Графа передернуло. «Вот он, этот момент, когда я должен выстоять», — молнией врезалась мысль, разметав все остальные. Даже не замечая, как по капле сыплется из его руки зерно, Чарнецкий нетвердой походкой пошел к дверям. Он уже знал, догадывался, какую новость принес ему управляющий, ждал ее с той минуты, когда велел конфисковать у непокорных зерно, — ждал и все же надеялся, что она, эта весть, обойдет его, не зацепит, что Глуша, та Глуша, которая спокон века не вылезала из чащи, из болот, Глуша, которую он осчастливил своим присутствием, что она никогда не поднимет на него руки.
Какое-то время они смотрели друг на друга молча.
— Хлопы бунтуют, ясный пане, — не выдержал этого поединка управляющий, — они…
— Слюнтяй! — прервал его Чарнецкий. — Как вы смели?!
— Они идут сюда, — не обращая на него внимания продолжал Карбовский.

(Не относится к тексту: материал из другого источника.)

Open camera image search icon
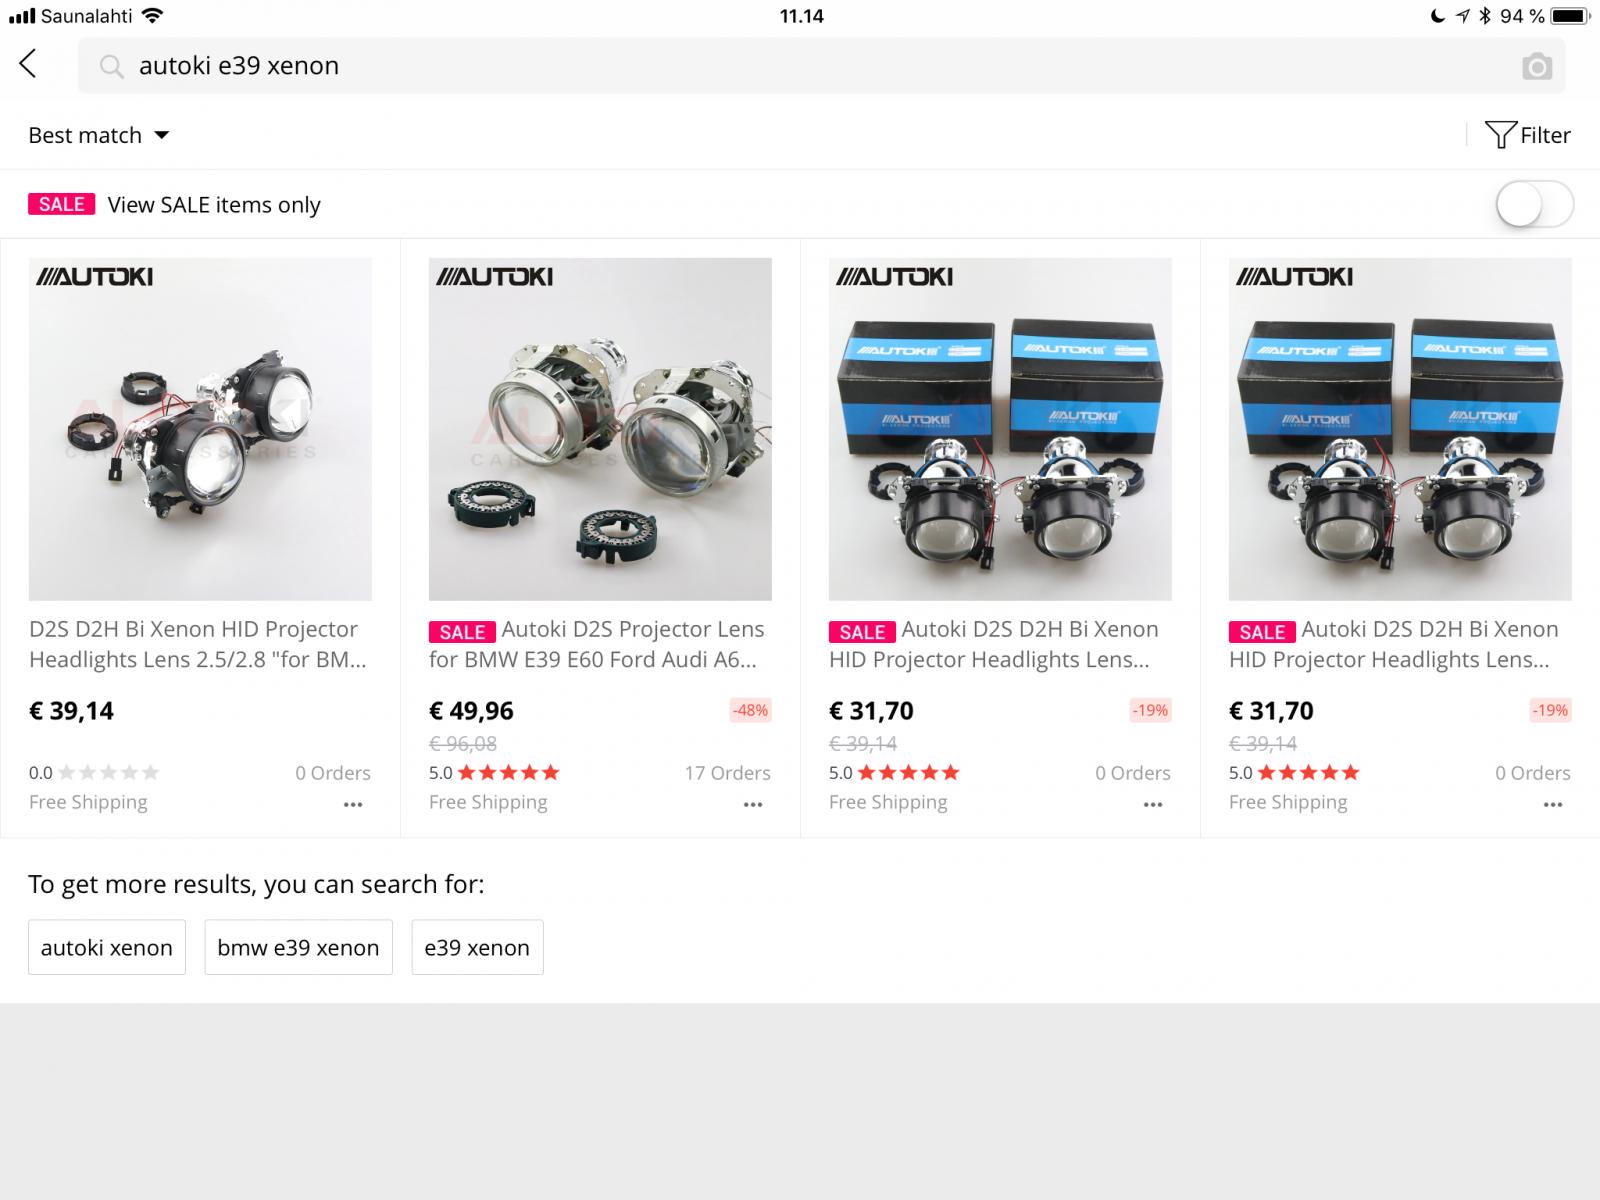The height and width of the screenshot is (1200, 1600). coord(1537,67)
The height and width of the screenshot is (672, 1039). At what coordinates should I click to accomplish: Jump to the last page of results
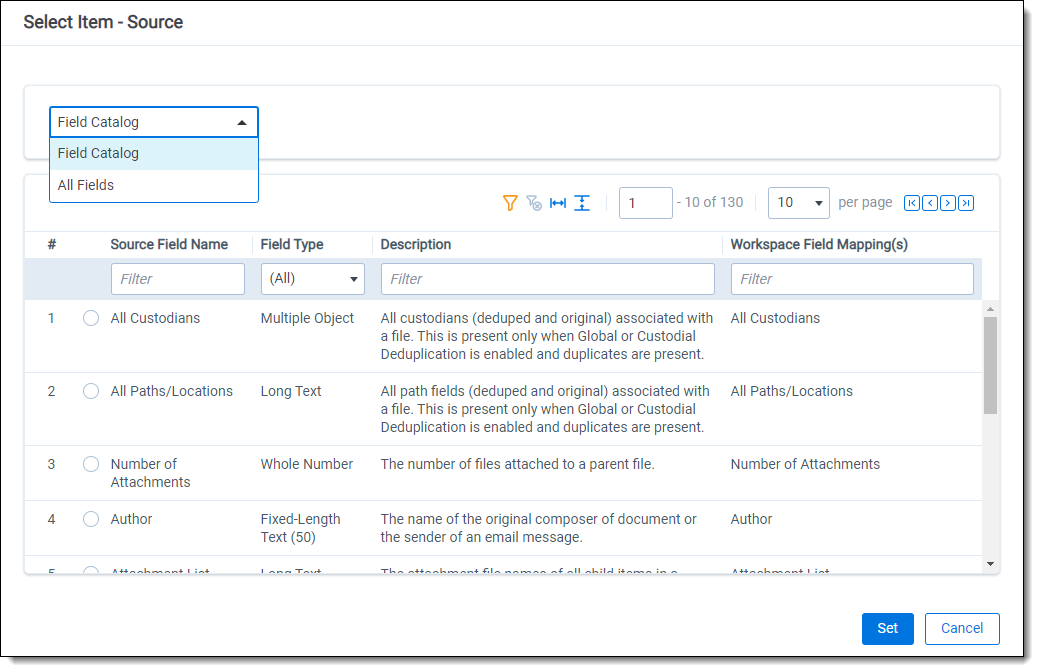(965, 203)
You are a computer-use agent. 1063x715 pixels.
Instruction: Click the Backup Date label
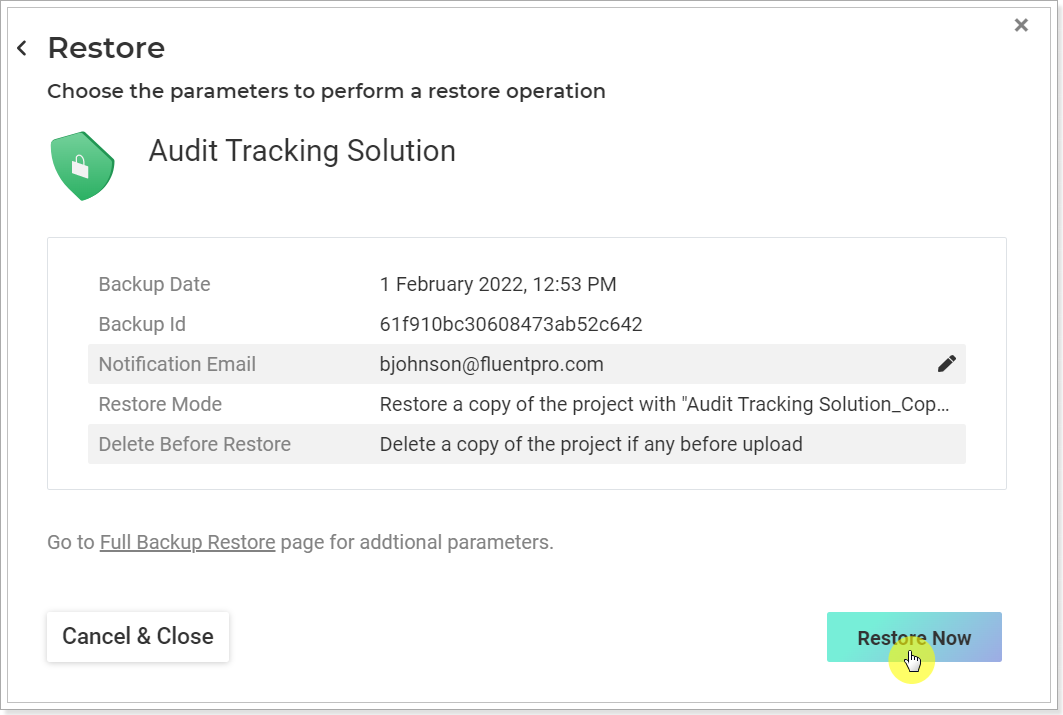tap(155, 284)
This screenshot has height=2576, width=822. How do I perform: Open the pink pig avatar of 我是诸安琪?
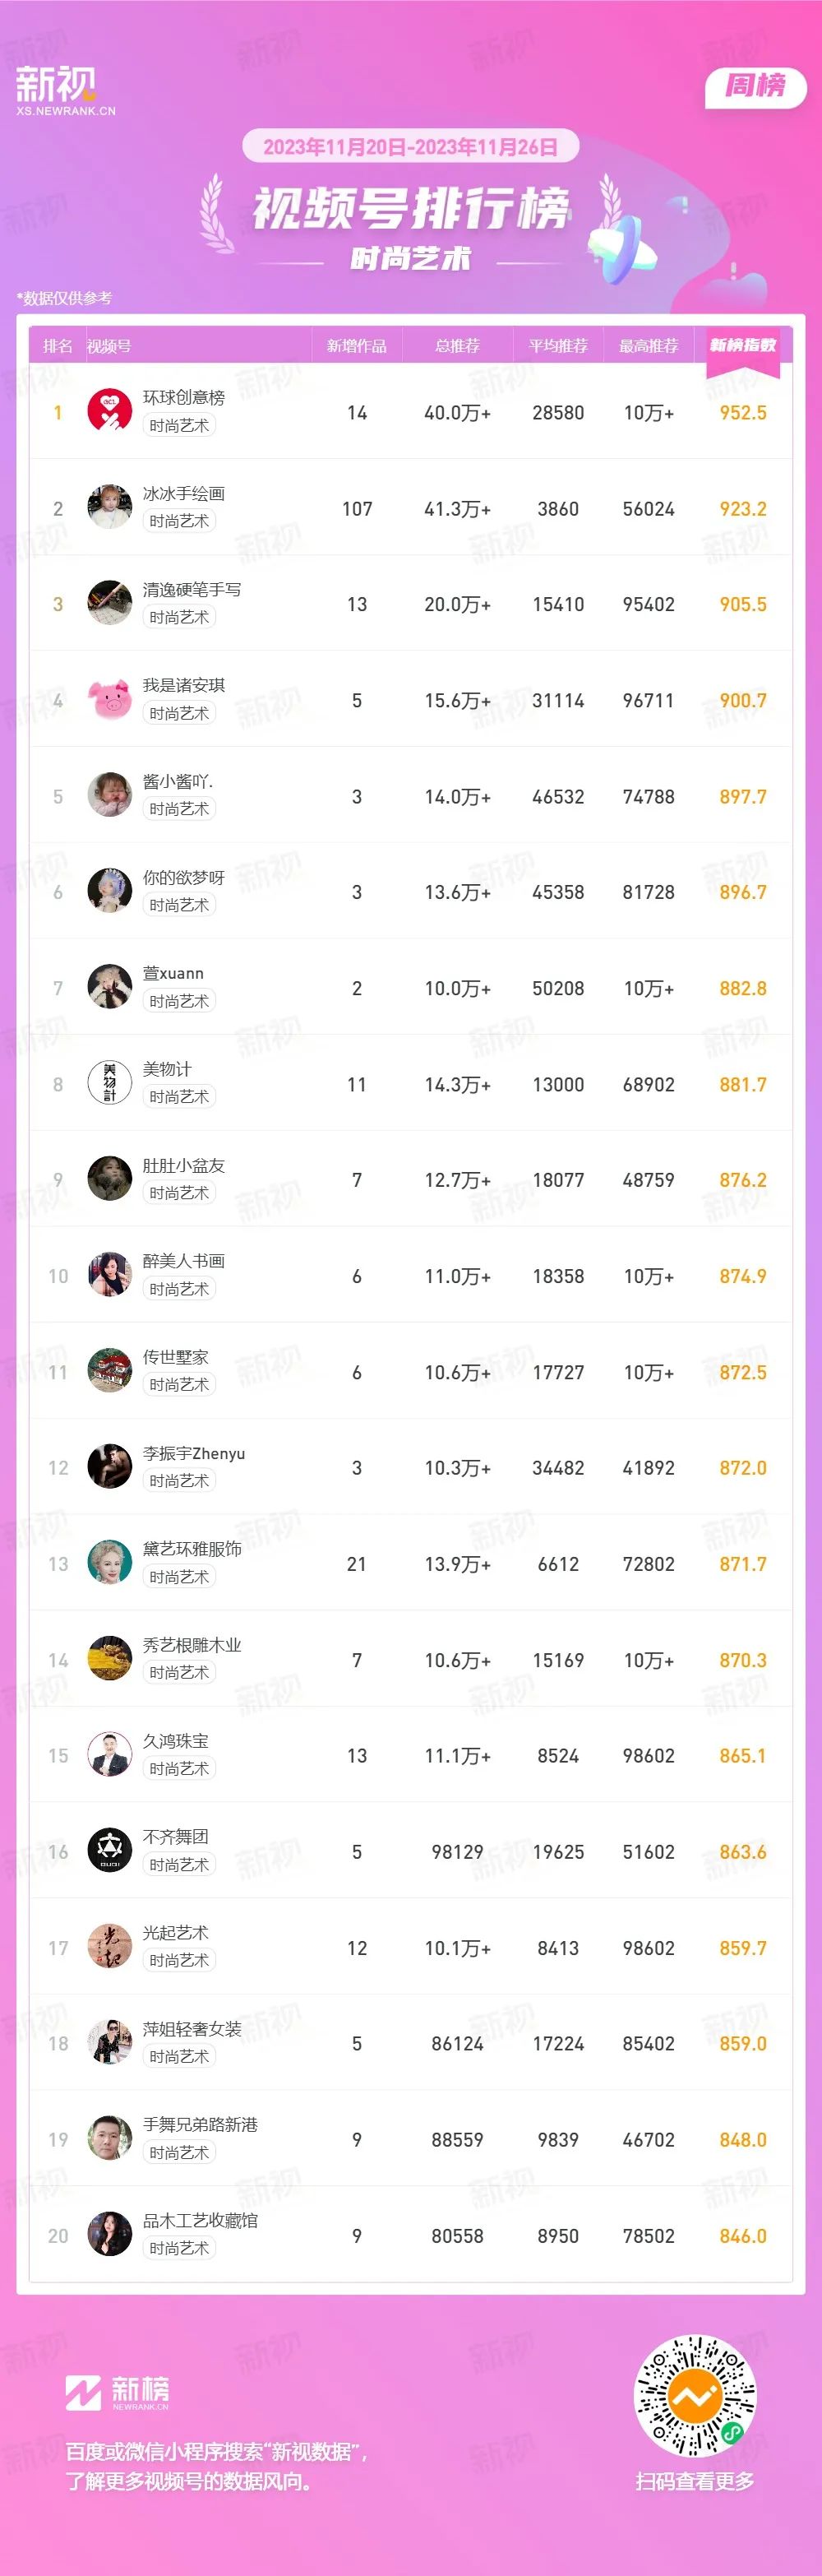tap(110, 700)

— Не позволю! — топнул ногой граф. — Где пан солтыс? Постерунковый где? Сюда их!
Нет, пся крев, его так не возьмешь! Он еще жив. А живому — живое.
— Амбар закрыть и выставить стражу!
О, он еще покажет! Он их научит, как уважать! Добром не слушают — послушаются силы. Захочет — вызовет войско. Никогда не обращался к военным, а тут — сами виноваты… Забастовщиков не потерпит.
— Стражу! — крикнул он. — Чтоб ни зернышка… — А мысленно: «Завтра же надо отправить депеши, пусть приезжают, присылают машины, забирают, пока…» Навертывалось: «пока цело», но испуганно гнал эти слова прочь. Иначе не может и быть: завтра-послезавтра хлеб поплывет из Глуши, поплывет на станцию, в Варшаву, Берлин, Лондон. А оттуда, по его расчетам, в банки потечет золото. Золото! Золото…
Неожиданно граф остолбенел. Глаза его впились и словно на всю жизнь приросли к людям, которые появились на тропинке от берега.
Людей становилось все больше и больше. И по мере того, как их становилось все больше, глаза у графа чуть не лезли на лоб.